- Barangay Kulaman
- Kulaman
- Coordinates: 8°14′24″N 125°15′47″E﻿ / ﻿8.24000°N 125.26306°E
- Country: Philippines
- Province: Bukidnon
- City: Malaybalay
- District: Upper Pulangi
- Established: April 25, 1972
- Seat: Buuy Nanganudan Building

Government
- • Type: Sangguniang Barangay
- • Barangay Captain: Jenny S. Subang

Area
- • Total: 30.49 km^{2} (11.77 sq mi)
- Elevation: 820 m (2,690 ft)

Population (2015)
- • Total: 1,341
- • Density: 43.98/km^{2} (113.9/sq mi)
- Demonym: Kulamanén

= Kulaman =

Kulaman is one of the 46 barangays of Malaybalay City.
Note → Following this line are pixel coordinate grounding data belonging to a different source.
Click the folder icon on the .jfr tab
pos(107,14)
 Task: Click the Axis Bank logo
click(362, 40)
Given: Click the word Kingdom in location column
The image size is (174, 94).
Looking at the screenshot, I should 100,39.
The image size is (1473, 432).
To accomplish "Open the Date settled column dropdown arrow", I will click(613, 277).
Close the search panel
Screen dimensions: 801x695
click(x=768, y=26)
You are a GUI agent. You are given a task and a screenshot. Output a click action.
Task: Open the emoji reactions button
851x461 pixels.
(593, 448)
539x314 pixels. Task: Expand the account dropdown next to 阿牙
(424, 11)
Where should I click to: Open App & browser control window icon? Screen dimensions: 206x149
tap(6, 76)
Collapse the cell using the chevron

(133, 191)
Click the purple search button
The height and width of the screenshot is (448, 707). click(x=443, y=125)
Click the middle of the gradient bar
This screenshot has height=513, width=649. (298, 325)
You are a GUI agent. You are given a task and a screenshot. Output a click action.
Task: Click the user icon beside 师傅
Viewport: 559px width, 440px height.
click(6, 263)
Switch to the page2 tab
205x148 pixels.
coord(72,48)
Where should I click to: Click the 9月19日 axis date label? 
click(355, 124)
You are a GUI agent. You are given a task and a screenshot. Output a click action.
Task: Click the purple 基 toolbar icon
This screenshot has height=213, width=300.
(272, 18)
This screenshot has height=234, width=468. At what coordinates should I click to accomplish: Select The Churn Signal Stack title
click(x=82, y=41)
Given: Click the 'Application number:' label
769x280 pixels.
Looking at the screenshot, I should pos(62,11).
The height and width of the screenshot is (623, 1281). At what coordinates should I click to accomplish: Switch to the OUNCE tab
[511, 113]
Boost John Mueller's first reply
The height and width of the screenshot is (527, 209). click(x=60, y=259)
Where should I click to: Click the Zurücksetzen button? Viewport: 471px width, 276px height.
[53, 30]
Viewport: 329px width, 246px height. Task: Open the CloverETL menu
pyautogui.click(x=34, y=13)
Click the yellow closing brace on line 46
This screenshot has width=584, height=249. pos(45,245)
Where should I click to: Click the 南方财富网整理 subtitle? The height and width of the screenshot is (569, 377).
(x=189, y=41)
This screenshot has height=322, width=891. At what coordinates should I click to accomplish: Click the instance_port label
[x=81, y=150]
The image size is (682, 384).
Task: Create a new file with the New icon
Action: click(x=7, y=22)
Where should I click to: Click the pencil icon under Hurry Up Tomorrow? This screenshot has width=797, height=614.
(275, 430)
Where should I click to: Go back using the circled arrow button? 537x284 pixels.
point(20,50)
It is located in the Upper Pulangi District of the city, bounded to the north by Busdi, to the east by Saint Peter, to the south by Caburacanan, and to the west by Kibalabag. According to the 2015 census, Kulaman has a population of 1,341 people, making it one of the smallest in the district.

== Etymology ==
According to the residents, the name Kulaman is derived from the Binukid phrase hadi agkaulaman, which means "cannot be lowly regarded." This description was based on oral lore that the village could always repel attacks by other tribes and nomads, particularly the Magahat.

== History ==
According to the accepted history of the barangay, a Higaonon tribe settled in what is now Kulaman, led by Datù Mangawag. When he died, he was succeeded by Datù Nanganudan Mansiruna and then by Datù Mampunduwan, who incorporated the settlement into Barangay Caburacanan as a sitio. Mampunduwan was succeeded by Datù Sinaludu (or Sinaludo, in Cebuano orthography), whose legal name was Salvador Timbangan. Datù Sinaludu worked for the barangayhood of Kulaman. On April 25, 1972, through Municipal Ordinance No. 5 series of 1972 and Provincial Board Resolution No. 72-277, Kulaman was separated from Caburacanan and was officially incorporated as a barrio (barangay) of Malaybalay

== Geography ==
Kulaman has an estimated area of 30.49 square kilometers. It is mostly made up of mountainous forest, particularly in the western two-thirds; this is an economically important area because of the watersheds that provide water to the barangay and Malaybalay as a whole. The eastern third is part of the Upper Pulangi Valley; this is where the population resides and agricultural activity flourish.